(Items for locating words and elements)
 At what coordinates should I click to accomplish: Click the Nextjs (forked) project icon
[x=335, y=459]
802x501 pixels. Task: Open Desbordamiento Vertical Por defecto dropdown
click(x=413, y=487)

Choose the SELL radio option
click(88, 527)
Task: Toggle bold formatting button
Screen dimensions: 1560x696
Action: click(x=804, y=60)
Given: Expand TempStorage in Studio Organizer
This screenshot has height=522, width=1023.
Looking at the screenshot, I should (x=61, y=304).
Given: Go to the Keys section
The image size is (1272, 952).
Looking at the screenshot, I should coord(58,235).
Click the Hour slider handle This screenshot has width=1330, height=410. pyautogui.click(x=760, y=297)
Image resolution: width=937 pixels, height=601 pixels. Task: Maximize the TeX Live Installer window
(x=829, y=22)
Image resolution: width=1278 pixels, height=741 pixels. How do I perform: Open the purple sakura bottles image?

_Objective:_ Please retype everything from the line containing "Task: Toggle bold formatting button" down to the end of the items, word for word, including both of those ends.

_Written answer:_
Task: Toggle bold formatting button
Screen dimensions: 1560x696
Action: click(x=804, y=60)
Given: Expand TempStorage in Studio Organizer
This screenshot has height=522, width=1023.
Looking at the screenshot, I should (x=61, y=304).
Given: Go to the Keys section
The image size is (1272, 952).
Looking at the screenshot, I should coord(58,235).
Click the Hour slider handle This screenshot has width=1330, height=410. pyautogui.click(x=760, y=297)
Image resolution: width=937 pixels, height=601 pixels. Task: Maximize the TeX Live Installer window
(x=829, y=22)
Image resolution: width=1278 pixels, height=741 pixels. How do I perform: Open the purple sakura bottles image?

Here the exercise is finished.